`Microsoft.Network/applicationGateways` resource incorrectly specifies `SystemAssigned` as a valid identity type

Azure / azure-rest-api-specs

The source for REST API specifications for Microsoft Azure.

MIT License

2.6k stars 5.01k forks source link

`Microsoft.Network/applicationGateways` resource incorrectly specifies `SystemAssigned` as a valid identity type #16632

Open anthony-c-martin opened 2 years ago

anthony-c-martin commented 2 years ago

Created from https://github.com/Azure/azure-resource-manager-schemas/issues/852.

Users report that the service does not accept a SystemAssigned identity, yet the swagger spec declares support for it: https://github.com/Azure/azure-rest-api-specs/blob/ac0ab10f7605f63dfb8854fede1dbf6daa9df825/specification/network/resource-manager/Microsoft.Network/stable/2021-05-01/applicationGateway.json#L2973-L2976

ghost commented 2 years ago

Thanks for the feedback! We are routing this to the appropriate team for follow-up. cc @appgwsuppgithub.

Issue Details

Created from https://github.com/Azure/azure-resource-manager-schemas/issues/852. Users report that the service does not accept a `SystemAssigned` identity, yet the swagger spec declares support for it: https://github.com/Azure/azure-rest-api-specs/blob/ac0ab10f7605f63dfb8854fede1dbf6daa9df825/specification/network/resource-manager/Microsoft.Network/stable/2021-05-01/applicationGateway.json#L2973-L2976

Author:	anthony-c-martin
Assignees:	ruowan
Labels:	`Network - Application Gateway`, `Service Attention`, `needs-triage`
Milestone:	-

JackStromberg commented 2 years ago

Application Gateway supports managed identities for the KeyVault integration which has the same definition format: https://docs.microsoft.com/en-us/azure/application-gateway/key-vault-certs#how-integration-works

Example usage would look something like:

    "type": "Microsoft.Network/applicationGateways",
    "apiVersion": "2020-11-01",
    "name": "[parameters('applicationGateways_AppGW_Lab_name')]",
    "location": "eastus2",
    "identity": {
        "type": "UserAssigned",
        "userAssignedIdentities": {
            "/subscriptions/711d99a7-XXXX-XXXX-XXXX-ea1afa18442e/resourcegroups/MyRG/providers/Microsoft.ManagedIdentity/userAssignedIdentities/AppGW-Lab-MI": {
                "principalId": "00d0f39d-XXXX-XXXX-XXXX-04e76d895c86",
                "clientId": "5cf9d0f8-XXXX-XXXX-XXXX-30654a58ae29"
            }
        }
    },
    "properties": {
    }
}

Please let me know if this addresses the concern or not. Jack

anthony-c-martin commented 2 years ago

@JackStromberg - thanks for the sample. This issue actually isn't relating to the UserAssigned identity type - it's about the SystemAssigned identity type. The original issue (https://github.com/Azure/azure-resource-manager-schemas/issues/852) that was raised gives a bit more context.

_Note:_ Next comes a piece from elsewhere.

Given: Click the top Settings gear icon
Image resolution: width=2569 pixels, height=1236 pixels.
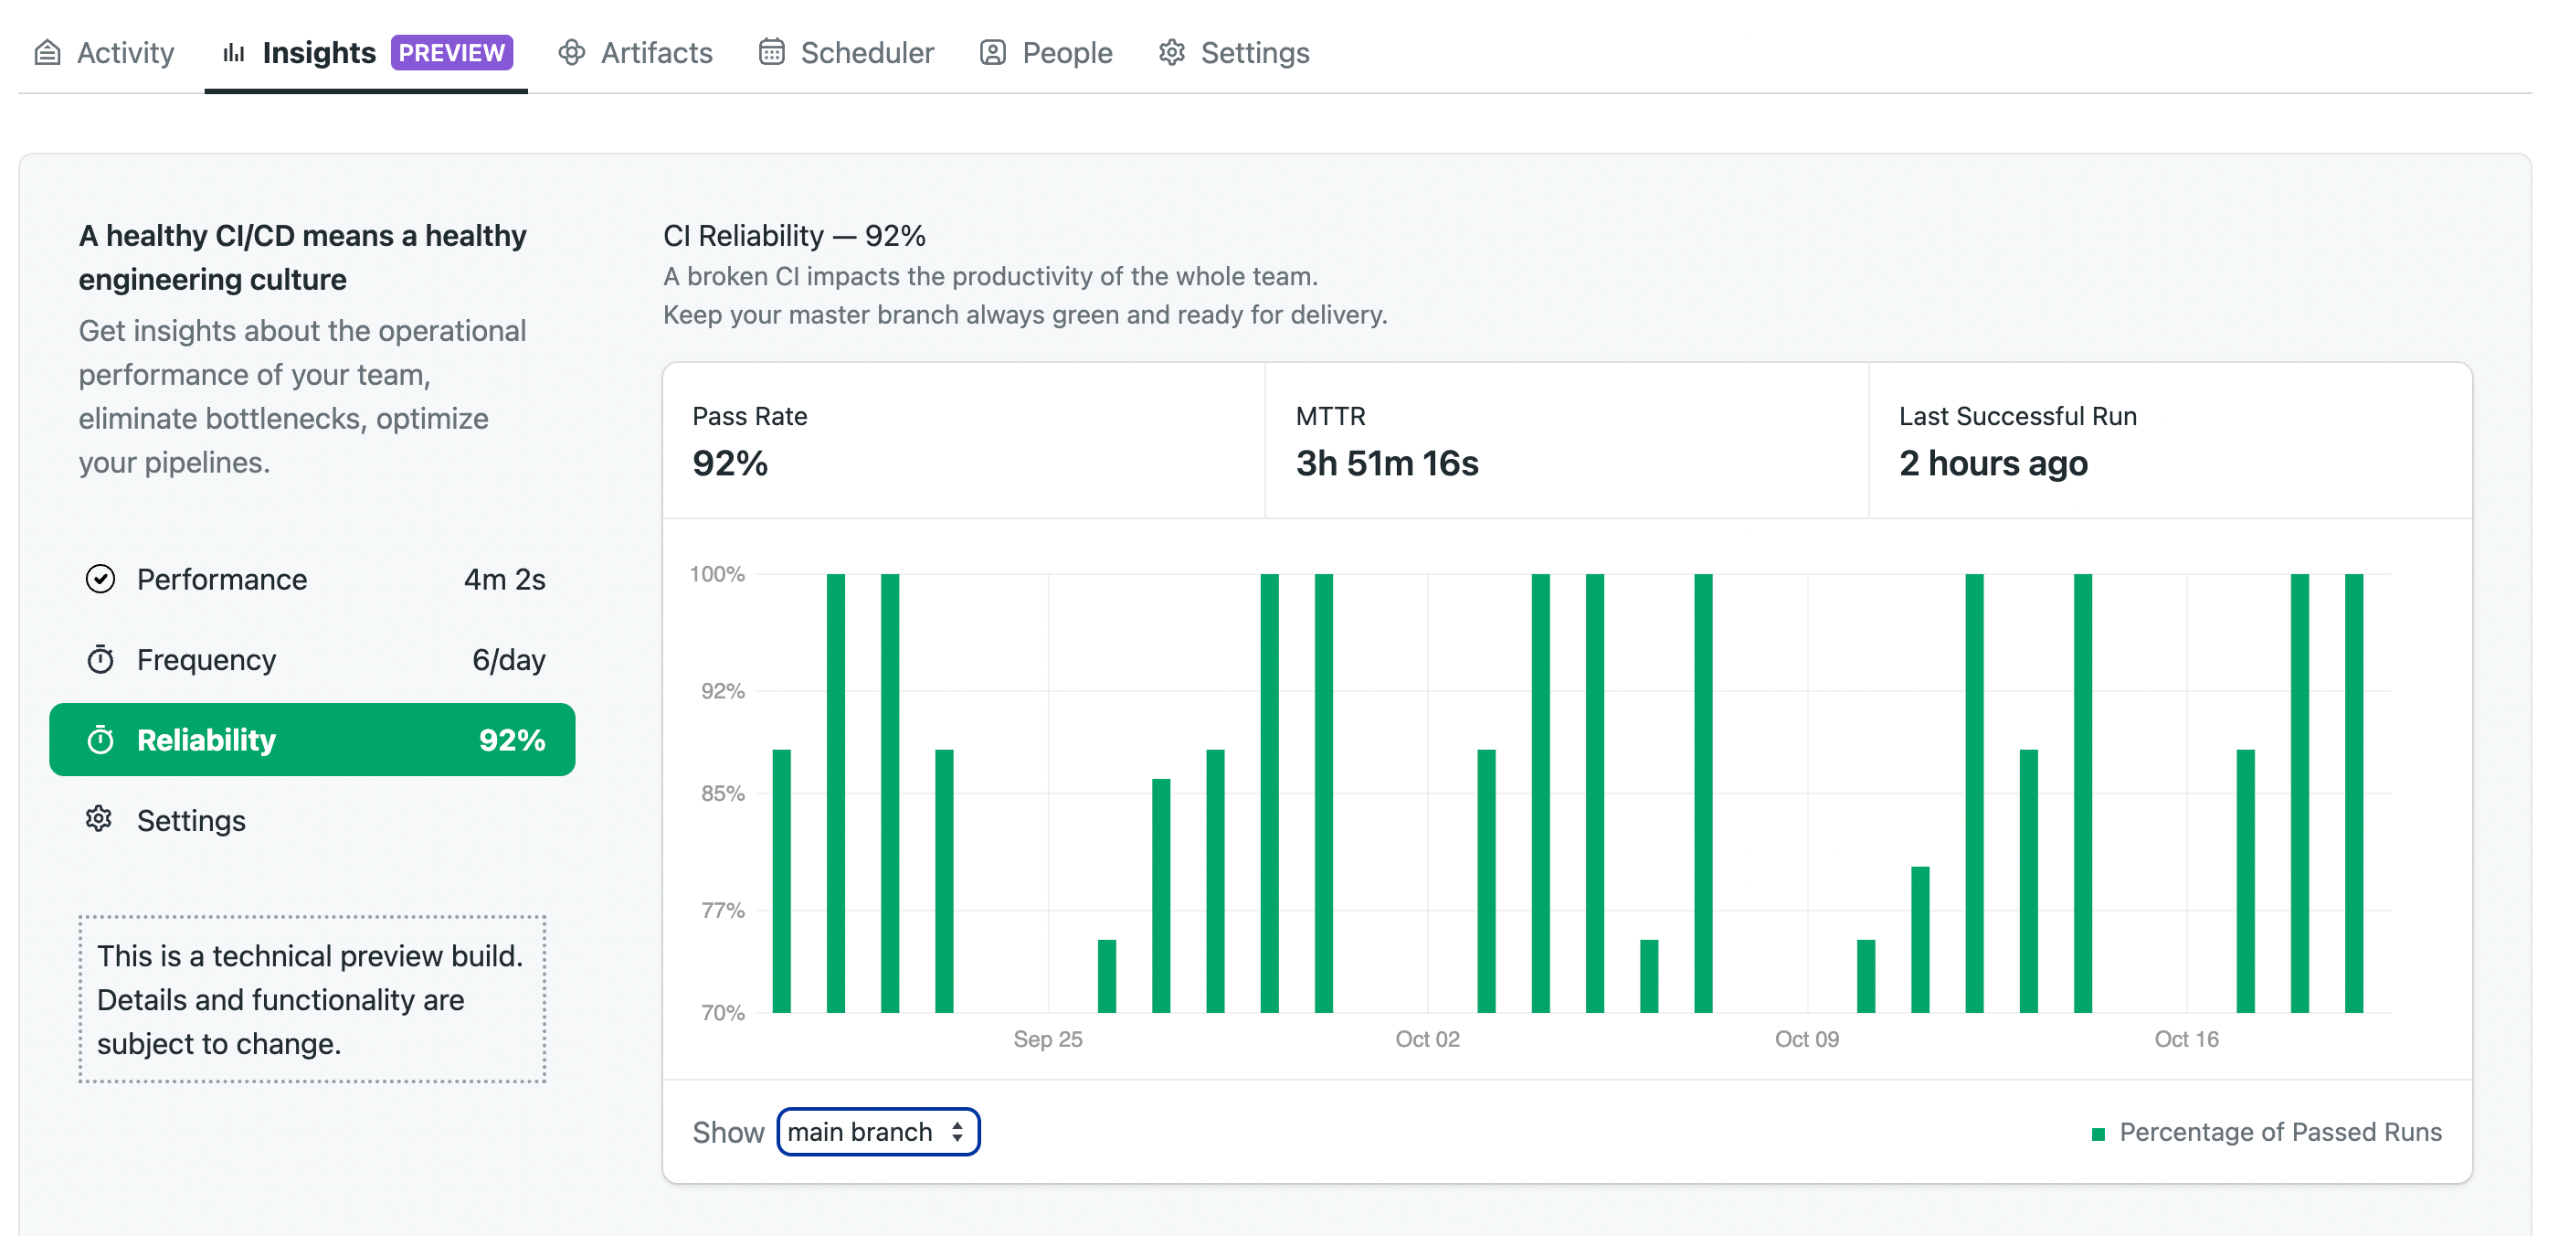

Essentially the service is declaring support for SystemAssigned through the swagger spec, but it appears that it's not actually supported. The ask is to modify the swagger spec to only declared support for UserAssigned, so that users are shown an error when editing ARM Templates / Bicep if they use the wrong value.

JackStromberg commented 2 years ago

Understood and see the further definition containing both values here (root of the issue): https://github.com/Azure/azure-rest-api-specs/blob/ac0ab10f7605f63dfb8854fede1dbf6daa9df825/specification/network/resource-manager/Microsoft.Network/stable/2021-05-01/network.json#L205-L218

I've logged this internally.

mcdonnell-john commented 2 years ago

@JackStromberg Any update on this issue?

I've just come across it myself, and noticed this issue still open. Are the docs wrong, or is there a bug when validating the ARM template?